Disability question

Jim,

I’m an ex-veteran (U.S Army 1995-1998) receiving 30% disability since 1999: 1) left shoulder dislocation, sternoclavicular joint 20% and 2) right knee ligamentous laxity 10%. That said I am currently in the process of making a new c&p exam to increase my disability.

I have a couple of questions 1) my left shoulder is very painful (note...my shoulder injury took place in the military) and in the process of taking new MRI scan to get an evaluation with orthopedics for possible surgery. However should I… A) WAIT TILL MY C&P EXAM IS DONE BEFORE I GET SURGERY, B) IF I DO HAVE SURGERY BEFORE MY C&P EXAM CAN THEY TAKE MY left shoulder dislocation, sternoclavicular joint 20% AWAY CONSIDERING THAT SURGERY CAN INCREASE THE PROBABILITY OF MY SHOULDER GETTING REHABILITATED.

Also my right knee ligamentous laxity 10% was due to disabling residual, meaning I tore my right anterior cruciate ligament in highschool and due to the rigorous stress placed on my right knee in the military it got worse ...I am also in the process of taking new MRI scans for my right knee. That said can... A) the military take away this rating of 10%... B) can I get an increase of more than 10% if I show that the knee has gotten worse. Moreover, after rummaging through my old military medical records, I forgot that I permanently disfigured my right middle finger (note...this is proven from military records). Meaning, my middle right knuckle is constantly swollen, and in constant pain along with my middle finger. I just took X-RAYS but have not gotten the results; I also put that in my new C&P exam claim (note...also provided military records proving that this claim happened in the military).

Considering my right middle finger...A) I did not claim this on my original C&P exam and have not previously been to the VA Hospital concerning my pain until now...after 12 years of being out of the military is their a possibility that I could get a rating on my right middle finger / right knuckle. Lastly I have a current rating of 0% on periodic tinnitus, I just got a hearing test done which was negative but my tinnitus is getting severely worse. That said, I am trying to get a doctors letter through the VA proving that my tinnitus happened in the military. Should I...A) go to A Doctor that is not working for the VA... B) the Audiologist department specifically told me that the VA C&P examiners do not accept letters from a Audiologist proving tinnitus happened in the military...only A Doctors is justifiable. Is this factual and what is your advice concerning my tinnitus claim. Moreover I would rely appreciate any advice given concerning the above statements…and thankyou for taking the time and effort for every veteran that is in need for sound advice.

Reply:

Most of your questions are already answered in my A to Z Guide. Click
http://www.jimstrickland912.com

Briefly...

A "condition", the VA term for an injury or illness that occurred during military service, or if pre-existing, was aggravated by military service, is measured for the disabling effects of the
condition in real time.

If you have a broken bone, it may be rated as a broken bone. When it heals it can no longer be rated as broken. That concept applies to everything from cancerous diseases to a shoulder joint.

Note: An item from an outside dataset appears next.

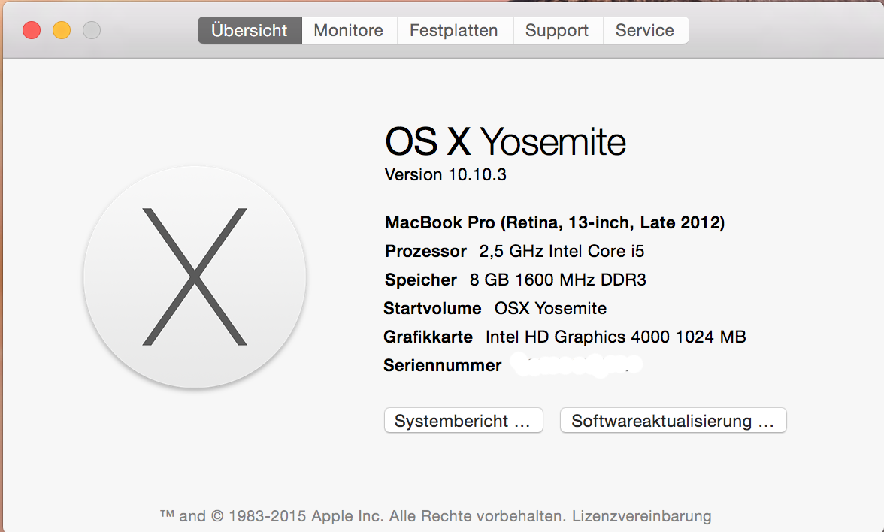Open the Systembericht report
Image resolution: width=884 pixels, height=532 pixels.
point(463,421)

Once it is fixed, why should they pay you for something that no longer exists?

Just having a condition does not mean an instant path to compensation. The compensation is after all "Disability Compensation". If a veteran has a service connected condition, let's say high blood pressure, and that condition is easily controlled by medication and causes no loss of any time from earning a living, there is no disability.

Most veterans who receive disability compensation would give up those benefits in a minute if they could trade their condition for normalcy. I'd much rather be back in the workplace doing the job I loved for over 35 years. I'd give up my 100% rating in a heartbeat to be rid of my chronic pain.

C & P examiners do not make disability decisions. They only contribute statements to the "rater" who is at the Regional Office and that is where the decision is made. If you have outside data from a civilian audiologist or any civilian doctor, that evidence is perfectly acceptable as a part of your record...at the RO. You mail it to them.

If you already have a rating of 0% service connected for tinnitus, you do not have to prove that it happened in service. VA has already ceded that point by the rating. Now you must prove that it is
disabling...that it is worse and no longer intermittent. A statement from a civilian caregiver will help.

Read my guide to learn how the system works for you and the things you should do to be successful.